Suppose you have a vital SSH daemon and a background log-processing script. You want to ensure SSH stays alive so you can actually log in to fix things. Here is how to protect a process manually:

# Get the PID of your service
pidof sshd

# Make it virtually unkillable
echo -1000 > /proc/$(pidof sshd)/oom_score_adj

Manual changes vanish after a reboot. For a permanent fix in systemd, add the adjustment directly to your service file. This is the cleanest way to manage priorities.

[Service]
# Edit via: systemctl edit mysqld
OOMScoreAdjust=-500

Step 3: Hardening Overcommit Policies

If your server frequently runs out of breath, consider changing how the kernel handles memory requests. You can tune this via the vm.overcommit_memory parameter. It supports three modes:

0 (Heuristic): The default mode where the kernel “guesses” if it has enough RAM.
1 (Always): The kernel always grants memory requests. This is useful for specialized scientific apps but dangerous for general servers.
2 (Strict): The kernel only grants memory up to a specific limit (Swap + a percentage of RAM).

I recommend Mode 2 for production databases where stability is the priority. It causes malloc calls to fail rather than letting the kernel kill processes later. Use these commands to apply it:

# Apply immediately
sudo sysctl -w vm.overcommit_memory=2

# Persist after reboot
echo "vm.overcommit_memory = 2" | sudo tee -a /etc/sysctl.conf
sudo sysctl -p

Step 4: The Swap Safety Net

Sometimes the simplest fix is the most effective. If your 4GB RAM server is redlining, adding a 2GB swap file provides a vital buffer. Disk-based swap is significantly slower than RAM, but it acts as a “pressure valve” that prevents the OOM Killer from triggering during minor spikes.

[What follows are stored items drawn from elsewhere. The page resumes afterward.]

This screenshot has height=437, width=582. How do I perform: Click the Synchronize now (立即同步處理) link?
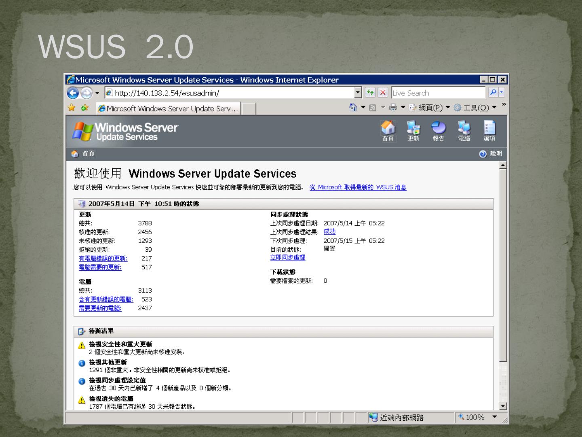(288, 258)
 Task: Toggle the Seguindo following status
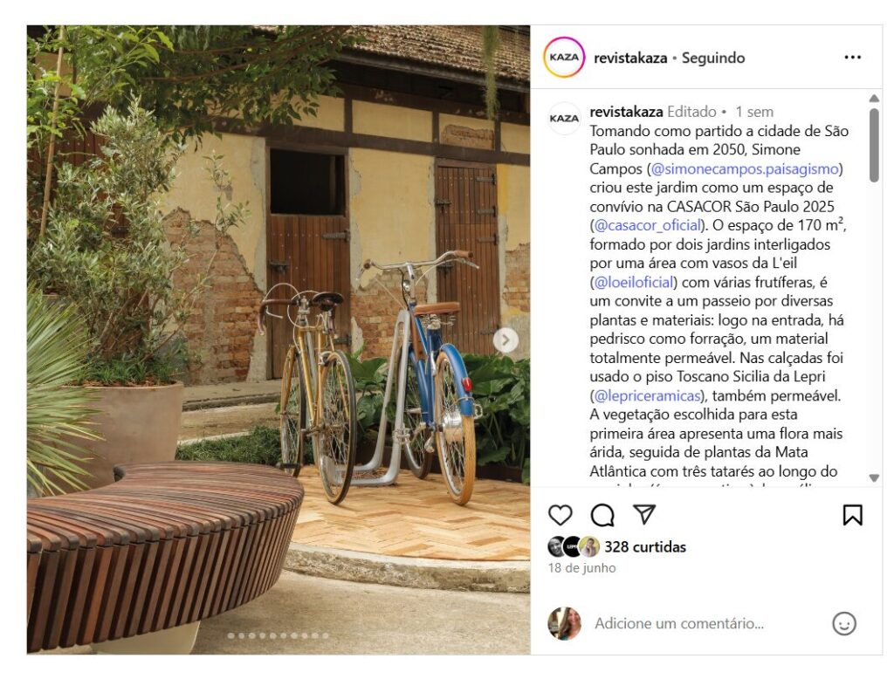[x=713, y=58]
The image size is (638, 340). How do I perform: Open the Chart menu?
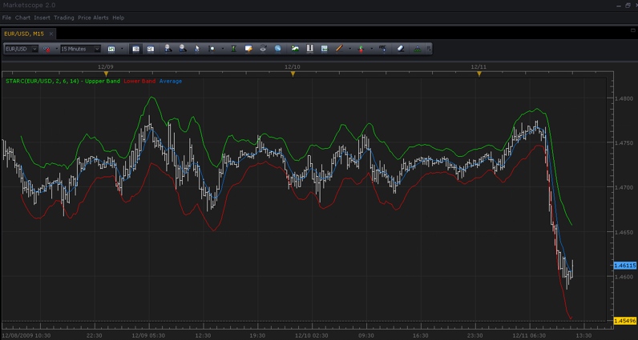[22, 18]
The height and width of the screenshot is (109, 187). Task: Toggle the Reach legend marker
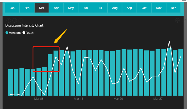(x=24, y=33)
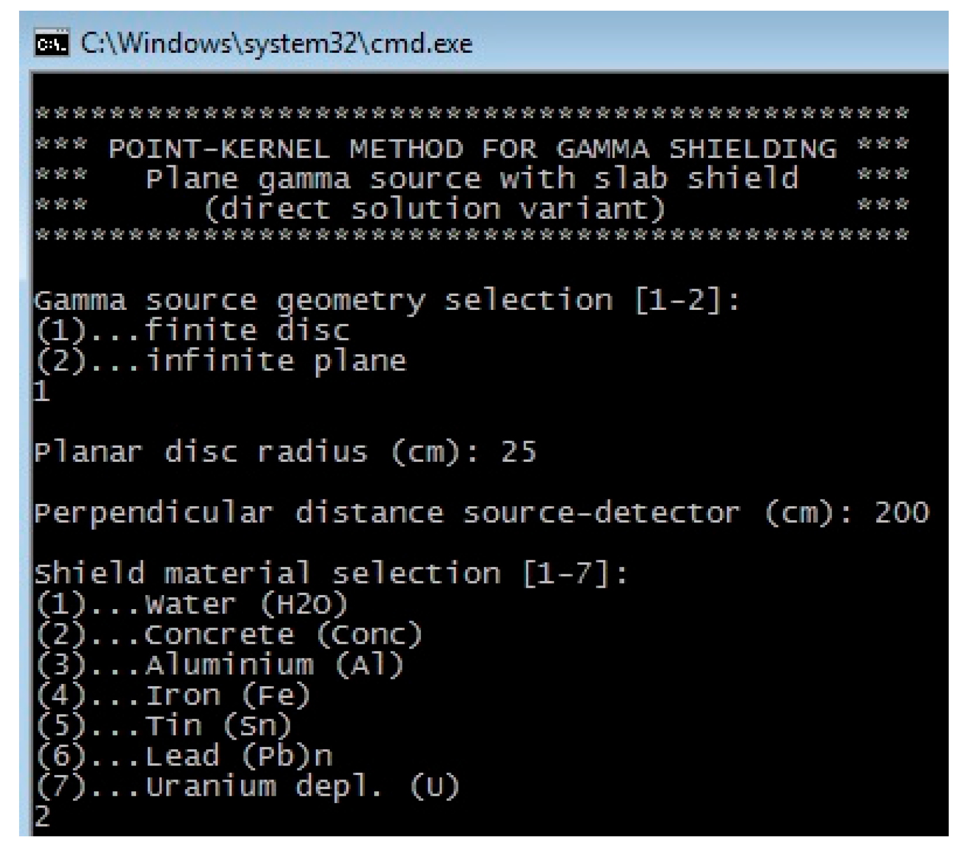Click the Planar disc radius value 25
Viewport: 965px width, 847px height.
pos(519,452)

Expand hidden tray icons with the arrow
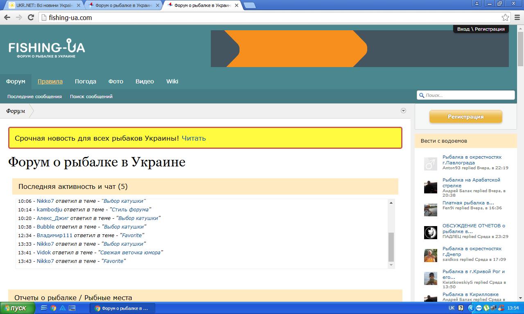[471, 308]
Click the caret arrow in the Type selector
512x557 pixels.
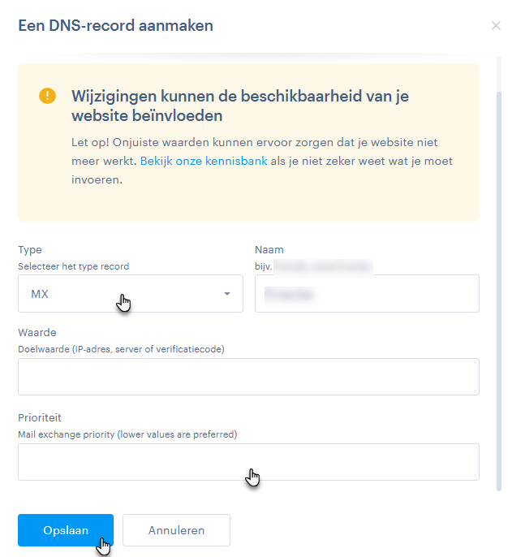pos(227,294)
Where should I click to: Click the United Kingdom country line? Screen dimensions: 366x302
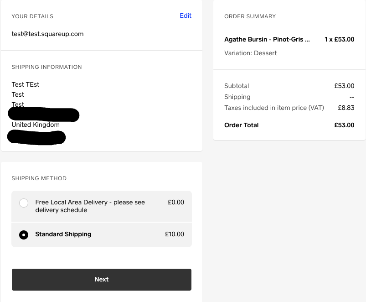[x=36, y=125]
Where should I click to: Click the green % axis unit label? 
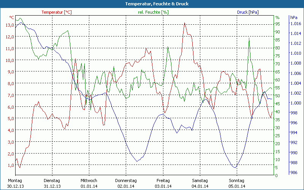(x=277, y=17)
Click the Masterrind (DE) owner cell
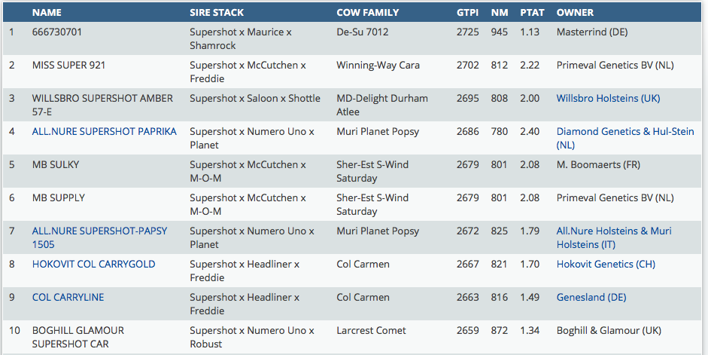Image resolution: width=708 pixels, height=355 pixels. (591, 32)
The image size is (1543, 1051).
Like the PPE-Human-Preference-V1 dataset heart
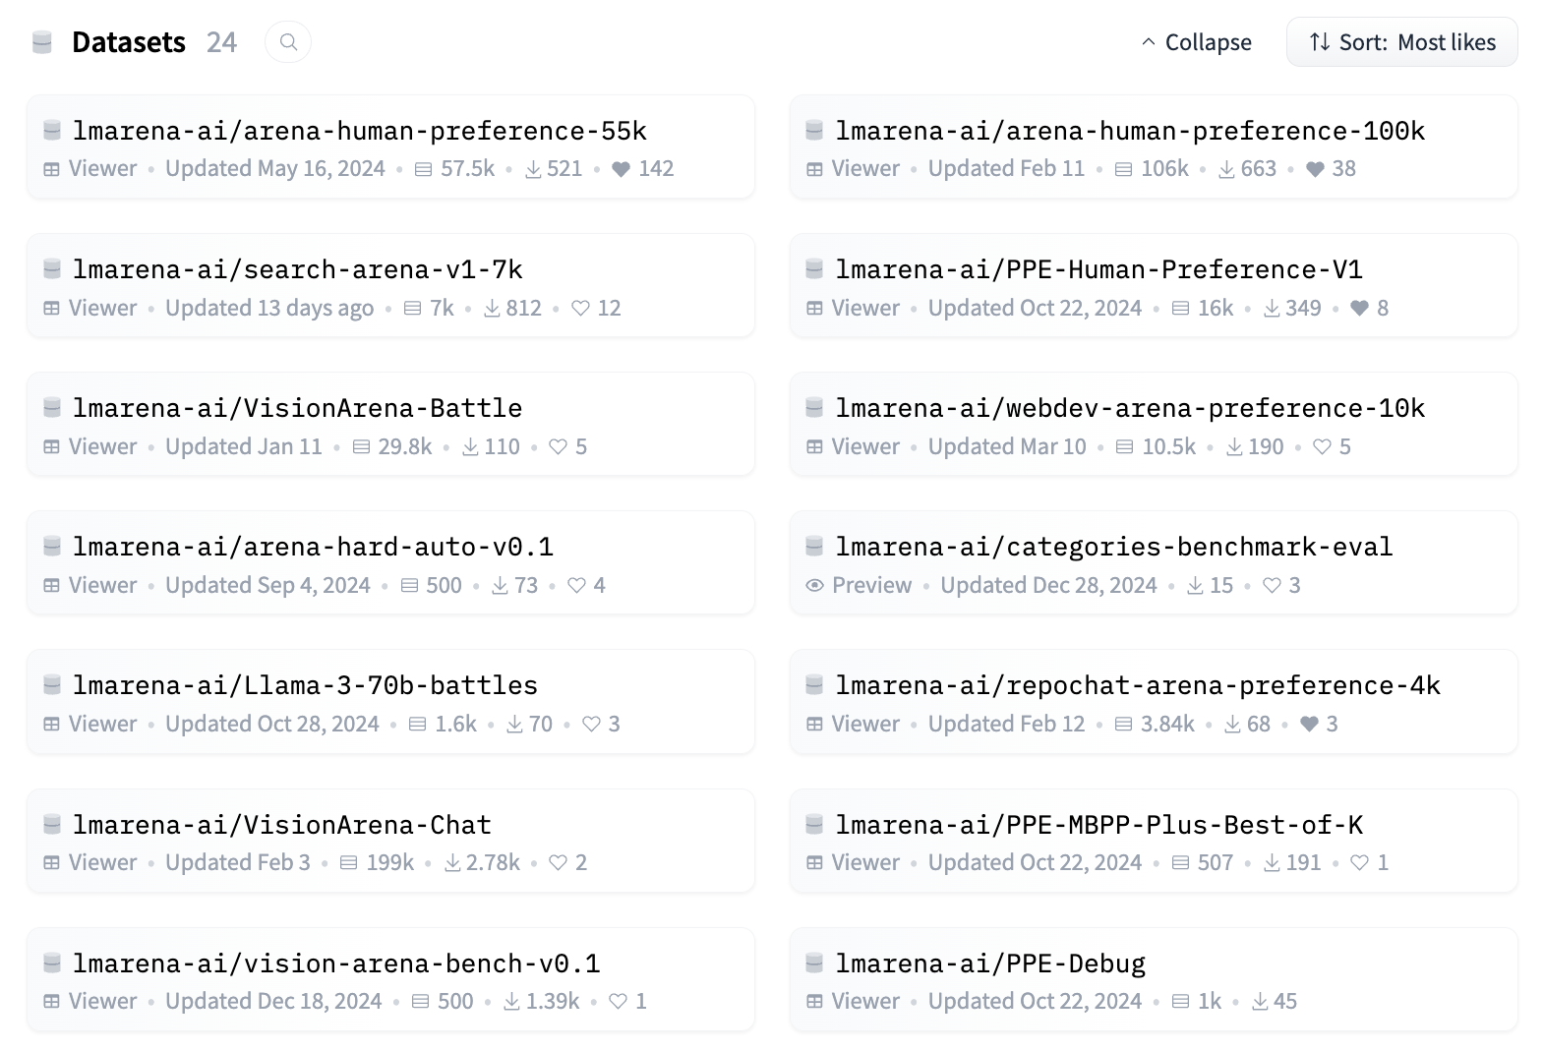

# Create and activate a 2GB swap file
sudo fallocate -l 2G /swapfile
sudo chmod 600 /swapfile
sudo mkswap /swapfile
sudo swapon /swapfile

# Add to fstab for persistence
echo '/swapfile none swap sw 0 0' | sudo tee -a /etc/fstab

Once swap is active, check your swappiness. This value (0-100) tells the kernel how eagerly to move data to disk. For most modern servers, a low value like 10 is perfect.

# Set swappiness to 10 for better performance
sudo sysctl -w vm.swappiness=10

Tuning the VFS Cache

The vm.vfs_cache_pressure setting is another hidden gem. It controls how aggressively the kernel reclaims memory used for caching directory and file metadata. The default is 100. If you lower this to 50, the kernel keeps that metadata in RAM longer. This reduces disk I/O at the cost of a little extra memory usage.

sudo sysctl -w vm.vfs_cache_pressure=50

Final Thoughts

Managing Linux memory is about setting boundaries. By identifying OOM events in the logs, shielding critical apps with oom_score_adj, and configuring strict overcommit policies, you build a system that handles stress gracefully.

Always keep an eye on your baseline usage with htop. If your server is constantly leaning on its swap file, no amount of kernel tuning can replace the need for more physical RAM. Use these tweaks to buy time and stability, but listen when your hardware tells you it is overwhelmed.